So will I do it again?  Yep - no doubt!  The longer I go the more it feels like Army basic training.  While you are in the middle of it, it seems a miserable experience.  But after you are done you think, "That wasn't so bad."  I don't mean to make this sound like it was a miserable experience at all.  But I think I'd built it up to be such a complicated monster of a process that it was like child-birth or something.  It was great fun and I learned SO much.

Next time, I'll take some of my own advice, streamline the process, do some different things to prepare, and have even more fun because it won't seem so foreign.

I highly recommend this journey to anyone who has a predisposition to wanting to know your meat as well as your possibly can (short of raising and slaughtering it yourself).

I hope these articles will be useful.  I tried to write them to be what I'd wished I'd been able to find when I was researching the process.


Thursday, February 26, 2015

A Plan! So Just What IS My Plan?

So I'd finally gotten over my information saturation induced analysis paralysis mentioned in the last post by narrowing it down to one method and process and going from there.

I had decided to use the very detailed pdf  with photos and instructions contained on the CD included with Cole Ward's book, "The Gourmet Butcher's Guide to Meat".  He basically starts with a picture of the entire half hog carcass laying on the table and says, "First, we're going to cut here..." and goes from there to break down the primals (shoulder, belly, loin, and ham) into sub-primals, and the into actual retails cuts.  While his process goes so far as to bone out just about every cut, such as the ham, picnic shoulder, Boston Butt, etc... I'd planned to leave certain bones in based on what I wanted do with that cut.  Which I'll describe more in a sec.

I know I'd mentioned Adam Danforth's book as being the one book to own, and I still stand by that.  However, since one of the methods outlined in his book was the exact method that was shown in the electronic guide on Cole Ward's disc, I erred on the side of having lots of pictures to guide me.  I think that aside from that pdf, the content and "meat" (if you will) contained in Danforth's book is FAR superior to Cole Ward's.

So what was my plan?  Seems weird to even be typing this now... but at the time, it was kind of a big deal.  I was sweating the small stuff I guess.

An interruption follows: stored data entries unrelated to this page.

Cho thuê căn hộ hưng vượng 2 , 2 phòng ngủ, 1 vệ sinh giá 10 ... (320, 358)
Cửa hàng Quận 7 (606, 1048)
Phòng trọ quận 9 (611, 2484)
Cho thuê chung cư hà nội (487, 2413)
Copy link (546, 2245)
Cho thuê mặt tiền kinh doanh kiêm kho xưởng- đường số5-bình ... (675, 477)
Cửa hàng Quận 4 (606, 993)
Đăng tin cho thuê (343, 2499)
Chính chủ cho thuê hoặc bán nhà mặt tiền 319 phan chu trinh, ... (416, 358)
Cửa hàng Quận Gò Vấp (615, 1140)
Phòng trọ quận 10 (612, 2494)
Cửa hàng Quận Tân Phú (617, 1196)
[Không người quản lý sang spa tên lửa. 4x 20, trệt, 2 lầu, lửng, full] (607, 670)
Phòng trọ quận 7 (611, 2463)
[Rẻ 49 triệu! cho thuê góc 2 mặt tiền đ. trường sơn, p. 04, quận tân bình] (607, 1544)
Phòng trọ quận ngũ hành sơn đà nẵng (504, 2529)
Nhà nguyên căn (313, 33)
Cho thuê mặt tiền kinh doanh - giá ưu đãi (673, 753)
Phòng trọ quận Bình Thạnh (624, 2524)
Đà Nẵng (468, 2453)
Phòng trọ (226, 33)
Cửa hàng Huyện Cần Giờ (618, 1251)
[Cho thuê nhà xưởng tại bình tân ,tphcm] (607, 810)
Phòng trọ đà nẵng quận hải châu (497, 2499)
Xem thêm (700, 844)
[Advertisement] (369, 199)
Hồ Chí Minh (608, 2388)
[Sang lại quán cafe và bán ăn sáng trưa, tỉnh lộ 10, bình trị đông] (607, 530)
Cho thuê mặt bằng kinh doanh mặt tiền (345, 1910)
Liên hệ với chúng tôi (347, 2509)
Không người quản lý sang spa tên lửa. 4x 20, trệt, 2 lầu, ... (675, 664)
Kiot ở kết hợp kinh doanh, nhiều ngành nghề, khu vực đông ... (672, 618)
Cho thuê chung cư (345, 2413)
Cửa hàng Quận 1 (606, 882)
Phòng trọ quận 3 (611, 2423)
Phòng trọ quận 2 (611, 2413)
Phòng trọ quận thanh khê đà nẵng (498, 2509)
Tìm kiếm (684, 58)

Rather than give a play by play in advance - I'll wait and cover that later.  For now, it might be helpful to describe what it was I wanted out of the carcass from the standpoint of cuts and what I planned to do with them.

Hocks were to be removed and frozen with intent to cure and smoke later.  Trotters removed and frozen to be used for something later... maybe bone stock?  I figured I'd decide that once other projects had settled down.

I planned to brine the whole ham and make a "city ham".  This was partly contingent on how big the ham turned out to be and whether it would fit nicely in a 5 gallon bucket (my brining vessel).  If it was too monstrous to fit handily, I'd bone it out into some smaller roasts to brine separately.  The idea here was for lunch meat and sandwiches after the initial cooking.  I'd wanted to time it so that it would be ready for Easter Sunday but I gave up on that and decided to keep it simple and not complicate things with self subjected timelines.

I wanted the spare ribs left intact.  And if possible, I wanted the baby back ribs intact too, which meant boning them out from the sirloin.  Lots of sources used a table saw for that process (to remove the chine bone) and so I decided that if I couldn't do it, I'd revert to bone in loin chops.

The belly was going to be made into bacon and salt pork.  I had two techniques I wanted to try.  One a simple brine and the other a cure-rub.  But until I had the belly cut up, I wasn't sure how much I'd be doing for either method.  But the point was to do bacon with it.

The loin was going to be a mixture of boneless (or bone-in, see above) chops and roasts.  I'd just kind of eyeball it once it was on the table.

The shoulder was going to broken down into a bone-in Boston Butt for pulled pork BBQ and into a bone-in picnic ham to be cured in a method to be determined later (but frozen for now).

Leaf fat was for leaf lard and back fat for regular lard.  Skin was to be left on the bellies going into the brine but removed from the part getting the rub.  I'd make decisions on skin once I had it on the table and could see how well it'd been scalded and scraped as I didn't really want to stink my wife's kitchen by burning a bunch of hair off.

Trim meat and some back fat (leaf lard is less desirable for sausage to my understanding - and is MUCH better used rendered into lard for baking) were to be set aside for sausage.  I had no idea how much trim I'd wind up with so I was going to have to wing it in terms of how much sausage to plan for.  I'd also set a 5 pound beef round roast to thaw from the last grass-fed side of beef we'd got.  This way if I ran short on trim meat, I'd be able to supplement with some beef.  And since I'd planned on kielbasa as one of the sausage types I was planning for (andouille was the other - both to be cold smoked as well), that would work well since there were recipes abound that included both beef and pork.

While I would have loved to have the head available for headcheese or rillette, I think that was going to push my bride out of her comfort zone.  After all, she was letting me butcher a hog on her kitchen counter... no need to push my luck!

I'll get to the specifics of recipes and techniques for this stuff later... especially once I've had a chance to see how some of the initial stuff came out.